Activity => Reproduce each of the entries that follow, exactly.

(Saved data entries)
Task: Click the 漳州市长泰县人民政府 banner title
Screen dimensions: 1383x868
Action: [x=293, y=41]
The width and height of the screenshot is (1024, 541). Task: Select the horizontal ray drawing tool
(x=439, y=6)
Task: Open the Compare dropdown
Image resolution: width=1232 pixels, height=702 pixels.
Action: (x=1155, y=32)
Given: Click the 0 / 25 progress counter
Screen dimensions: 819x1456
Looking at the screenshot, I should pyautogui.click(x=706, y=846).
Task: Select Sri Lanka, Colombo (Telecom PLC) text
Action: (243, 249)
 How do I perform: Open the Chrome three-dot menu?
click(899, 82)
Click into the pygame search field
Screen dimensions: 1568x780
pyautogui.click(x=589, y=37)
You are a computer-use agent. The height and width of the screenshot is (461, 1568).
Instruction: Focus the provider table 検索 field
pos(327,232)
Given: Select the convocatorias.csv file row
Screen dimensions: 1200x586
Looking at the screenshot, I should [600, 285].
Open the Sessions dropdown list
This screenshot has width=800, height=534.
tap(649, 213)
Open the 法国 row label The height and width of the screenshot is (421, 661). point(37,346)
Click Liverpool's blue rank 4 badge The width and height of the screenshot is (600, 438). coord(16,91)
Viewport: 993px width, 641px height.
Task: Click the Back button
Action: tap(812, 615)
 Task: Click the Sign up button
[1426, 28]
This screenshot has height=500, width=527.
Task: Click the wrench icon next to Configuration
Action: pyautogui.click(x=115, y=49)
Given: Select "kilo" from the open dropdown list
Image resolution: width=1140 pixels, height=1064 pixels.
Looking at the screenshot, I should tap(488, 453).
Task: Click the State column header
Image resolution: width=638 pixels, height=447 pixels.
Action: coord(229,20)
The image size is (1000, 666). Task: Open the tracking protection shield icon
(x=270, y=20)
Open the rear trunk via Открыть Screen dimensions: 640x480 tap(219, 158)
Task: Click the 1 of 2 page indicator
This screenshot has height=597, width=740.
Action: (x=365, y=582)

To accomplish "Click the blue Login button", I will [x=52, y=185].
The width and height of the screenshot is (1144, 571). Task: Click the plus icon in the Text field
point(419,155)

Result =>
Task: Click the 漳州市长泰县人民政府 banner title
Screen dimensions: 1383x868
Action: [x=293, y=41]
The width and height of the screenshot is (1024, 541). Task: Select the horizontal ray drawing tool
(x=439, y=6)
Task: Open the Compare dropdown
Image resolution: width=1232 pixels, height=702 pixels.
Action: (x=1155, y=32)
Given: Click the 0 / 25 progress counter
Screen dimensions: 819x1456
Looking at the screenshot, I should pyautogui.click(x=706, y=846).
Task: Select Sri Lanka, Colombo (Telecom PLC) text
Action: (243, 249)
 How do I perform: Open the Chrome three-dot menu?
click(899, 82)
Click into the pygame search field
Screen dimensions: 1568x780
pyautogui.click(x=589, y=37)
You are a computer-use agent. The height and width of the screenshot is (461, 1568).
Instruction: Focus the provider table 検索 field
pos(327,232)
Given: Select the convocatorias.csv file row
Screen dimensions: 1200x586
Looking at the screenshot, I should [600, 285].
Open the Sessions dropdown list
This screenshot has width=800, height=534.
tap(649, 213)
Open the 法国 row label The height and width of the screenshot is (421, 661). point(37,346)
Click Liverpool's blue rank 4 badge The width and height of the screenshot is (600, 438). coord(16,91)
Viewport: 993px width, 641px height.
Task: Click the Back button
Action: tap(812, 615)
 Task: Click the Sign up button
[1426, 28]
This screenshot has height=500, width=527.
Task: Click the wrench icon next to Configuration
Action: pyautogui.click(x=115, y=49)
Given: Select "kilo" from the open dropdown list
Image resolution: width=1140 pixels, height=1064 pixels.
Looking at the screenshot, I should tap(488, 453).
Task: Click the State column header
Image resolution: width=638 pixels, height=447 pixels.
Action: coord(229,20)
The image size is (1000, 666). Task: Open the tracking protection shield icon
(x=270, y=20)
Open the rear trunk via Открыть Screen dimensions: 640x480 tap(219, 158)
Task: Click the 1 of 2 page indicator
This screenshot has height=597, width=740.
Action: (x=365, y=582)

To accomplish "Click the blue Login button", I will [x=52, y=185].
The width and height of the screenshot is (1144, 571). Task: Click the plus icon in the Text field
point(419,155)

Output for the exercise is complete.